Après nos rêves enfin le jour. Magali Discours. Éditions de l’Archipel. 20 €.

mercredi 3 mai 2023

Des lendemains qui chantent

 La force du destin

 


 

1935. Paris. La crise est passée par là. On monte des spectacles en faisant des économies de bout de chandelles, politique de rigueur oblige. Le directeur de l’Opéra-Comique, inquiet, espère que sa reprise de Rigoletto va renflouer les caisses. Mais ne pouvant proposer des cachets dignes de ce nom, il a essuyé le refus de toutes les grandes voix. Sa distribution va-t-elle tenir la route ? Dans l’effervescence d’avant le concert, les personnages virevoltent. Au milieu d’un public éclectique, Mademoiselle Renoult. Cette femme digne, professeure de rôles, a fait la pluie et le beau temps dans les programmations des théâtres d’Europe et du monde. Mais elle a pris sa retraite. Pourquoi diable a-t-elle insisté pour obtenir un petit rôle à ce ténor sorti d’on ne sait où ? Voici l’instant où depuis la fosse de la salle Favart, s’élève la cacophonie des instruments qui s’accordent. Puis, le silence. Verdi, enfin ! Seulement, les choses ne se passent pas tout à fait comme prévu et c’est l’élève de Mademoiselle qui, avec ses dix misérables répliques, crée l’événement et capte l’attention de la foule. Retour en 1912. Une grange en Italie. Musetta la servante, prise au piège des amours ancillaires, met au monde un fils qu’elle aime instantanément. Tu seras quelqu’un murmure-t-elle à son enfant avant de rendre son dernier soupir. Que faire de l’orphelin qui donne de la voix à arracher les tympans ? Là commence le destin d’Elio, entre persécutions et miracles, malheureux hasards et chance vertigineuse. 
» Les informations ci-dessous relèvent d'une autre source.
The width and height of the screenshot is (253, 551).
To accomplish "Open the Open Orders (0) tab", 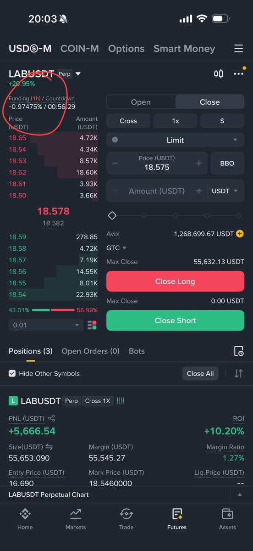I will [90, 351].
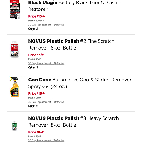This screenshot has width=142, height=142.
Task: Open the NOVUS #2 polish bottle thumbnail
Action: pos(15,49)
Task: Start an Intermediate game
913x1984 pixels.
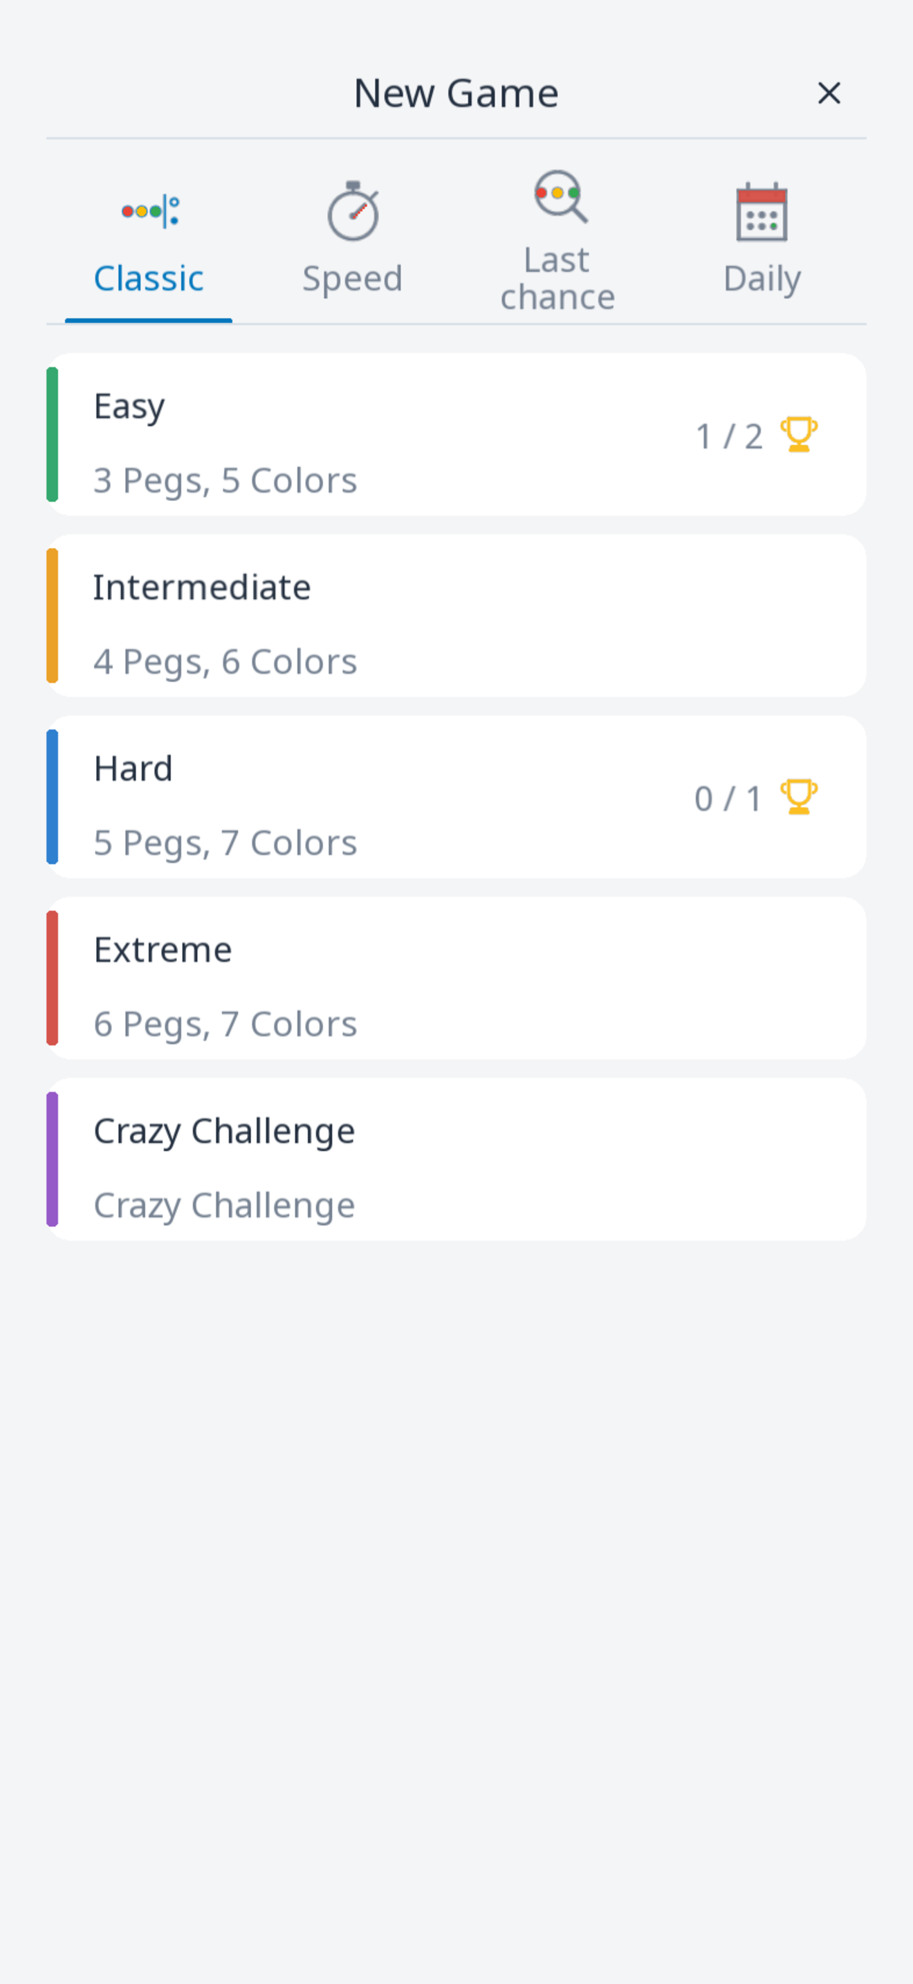Action: pyautogui.click(x=457, y=615)
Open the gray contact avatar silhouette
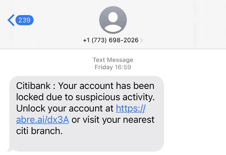 pyautogui.click(x=113, y=20)
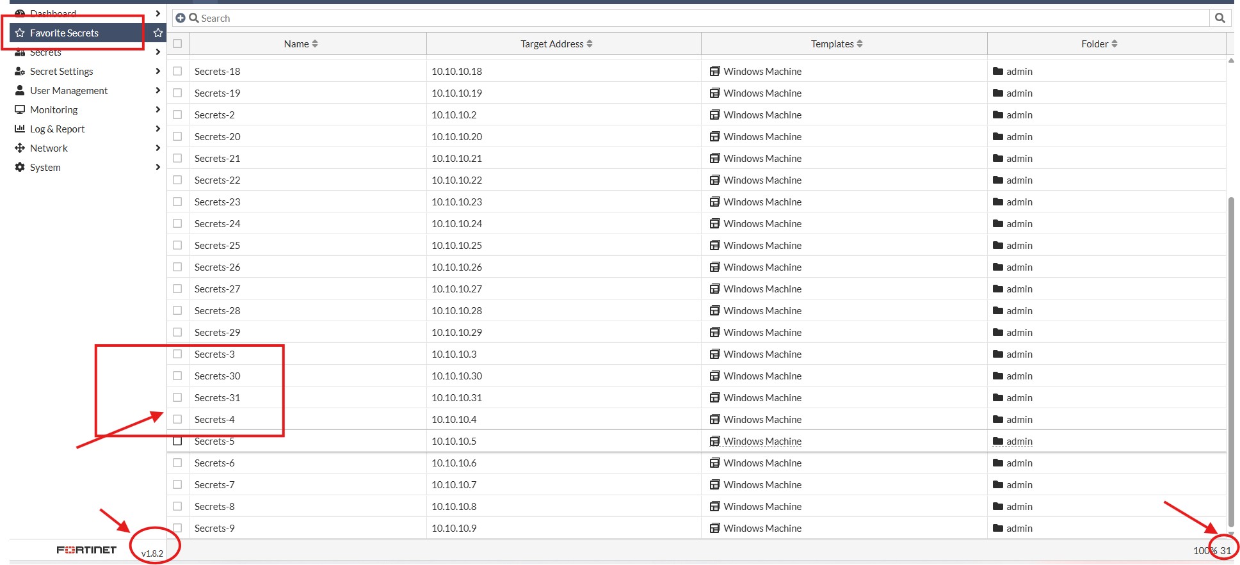
Task: Check the box for Secrets-18
Action: click(177, 71)
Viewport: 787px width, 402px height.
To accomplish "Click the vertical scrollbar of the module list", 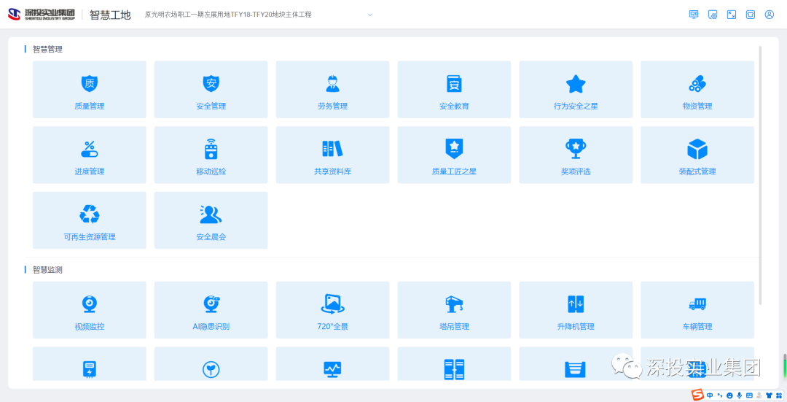I will [760, 175].
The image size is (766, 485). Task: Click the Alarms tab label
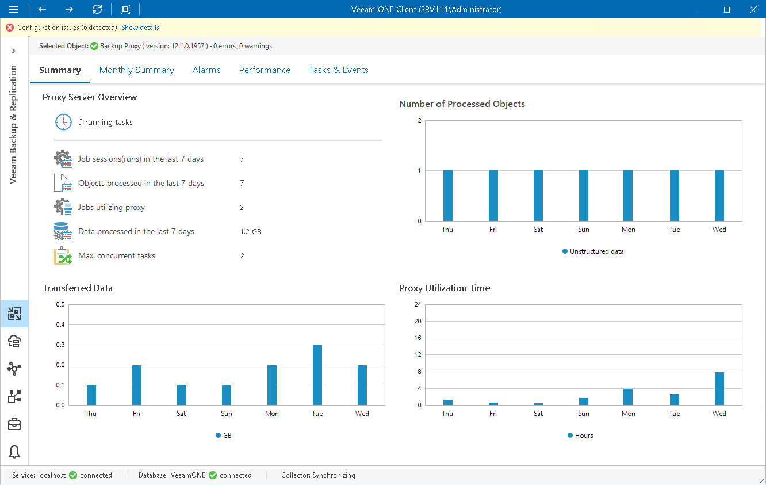[206, 70]
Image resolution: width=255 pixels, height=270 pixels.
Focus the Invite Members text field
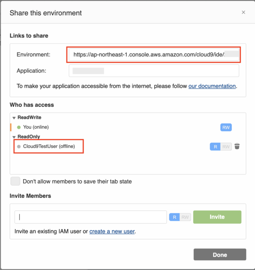pyautogui.click(x=91, y=217)
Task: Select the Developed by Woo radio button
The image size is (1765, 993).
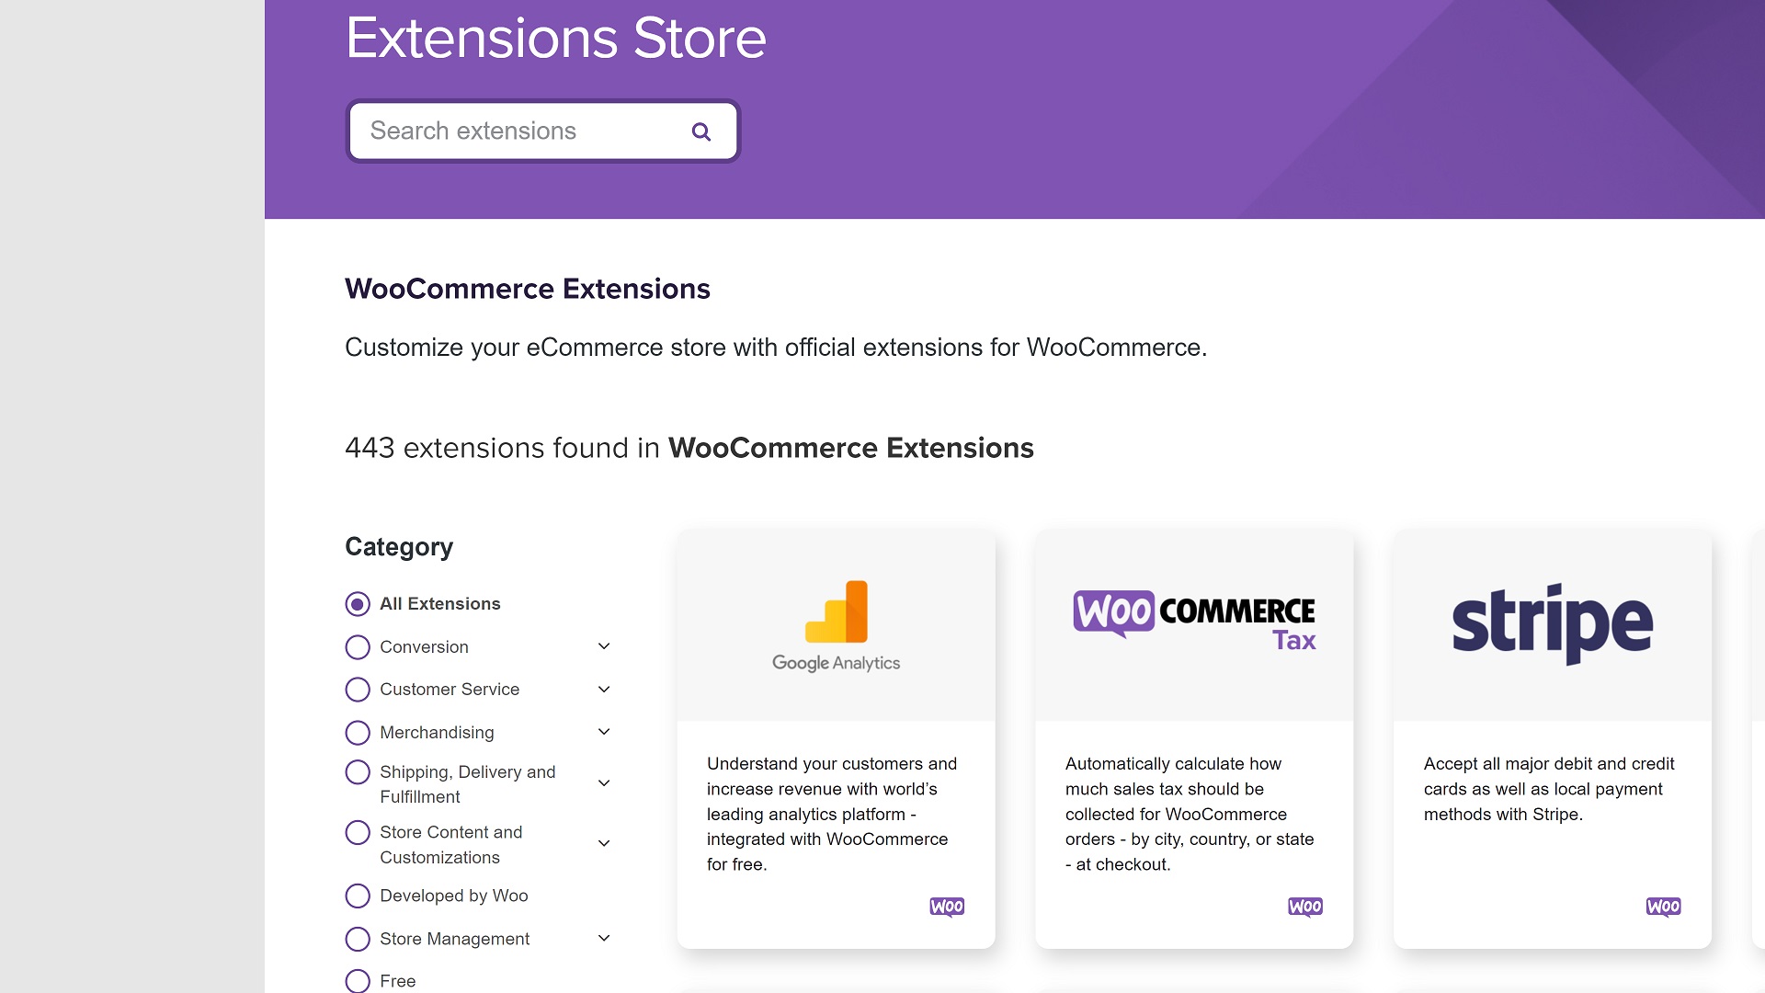Action: point(358,896)
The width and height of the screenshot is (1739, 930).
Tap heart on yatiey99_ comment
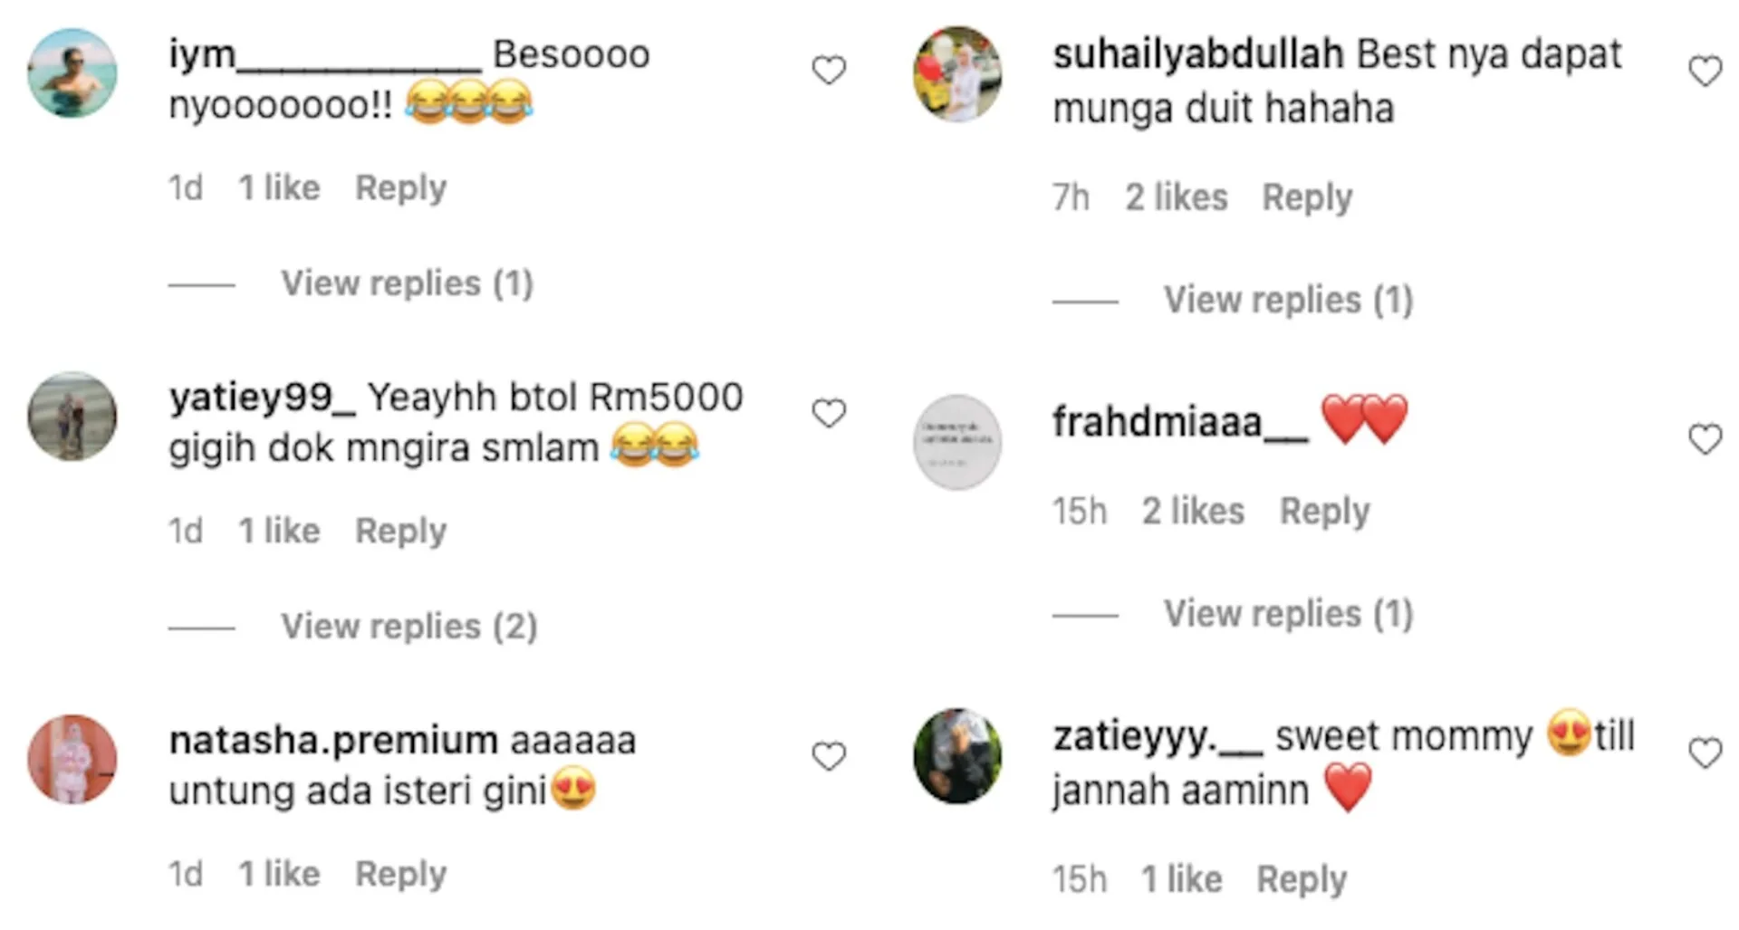(828, 413)
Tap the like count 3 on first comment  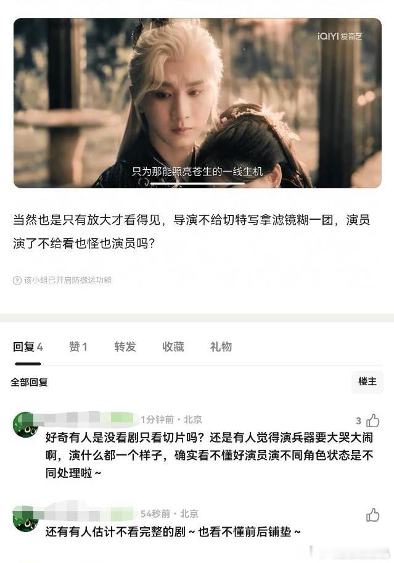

 Des lendemains qui chantent. Le titre, déjà, avait tout pour me séduire. Un double sens porteur de musique et d’espérance. Une quatrième de couverture alléchante... il n’en fallait pas plus. Mes jours ont été suspendus à ceux d’Elio Leone pendant les 442 pages d’une épopée haletante. Impossible de se détacher de la puissance du récit. L’auteur nous entraîne dans les pas de ce laissé pour compte (Abandonnato) que rien ne prédestinait à une carrière de chanteur lyrique. Les rencontres d’Elio sont autant de bouleversements, de fascination, de matière à introspection. La musique de Verdi n’est jamais bien loin et souvent, on suspend la lecture pour écouter ou ré-écouter le Chœur des Esclaves du grand Verdi ou la plainte slave des Chants et danses de la mort de Moussorgsky. Cette plongée dans tout ce que la musique classique a de sacré ancre la magie des mots. Ce roman absolument prenant dessine un héros complexe, naïf, entier, honnête, blessé, touché par la grâce, humble. Autour d’Elio, les personnages secondaires ont un vrai caractère, influant sur sa trajectoire. Une intrigue à multiples facettes qui nous entraîne de Naples à New York en passant par Paris, Nantes, la Sibérie, Haïti et Milan. Émotion intense. Évasion totale. Réflexion profonde sur la quête de soi, le talent, le succès, ce qu’on en fait ou pas, les sentiments vrais ou pervertis, l’Histoire et ses coups retors, la force de l’amour.


Des lendemains qui chantent.
Alexia Stresi. Editions Flammarion. 21 €.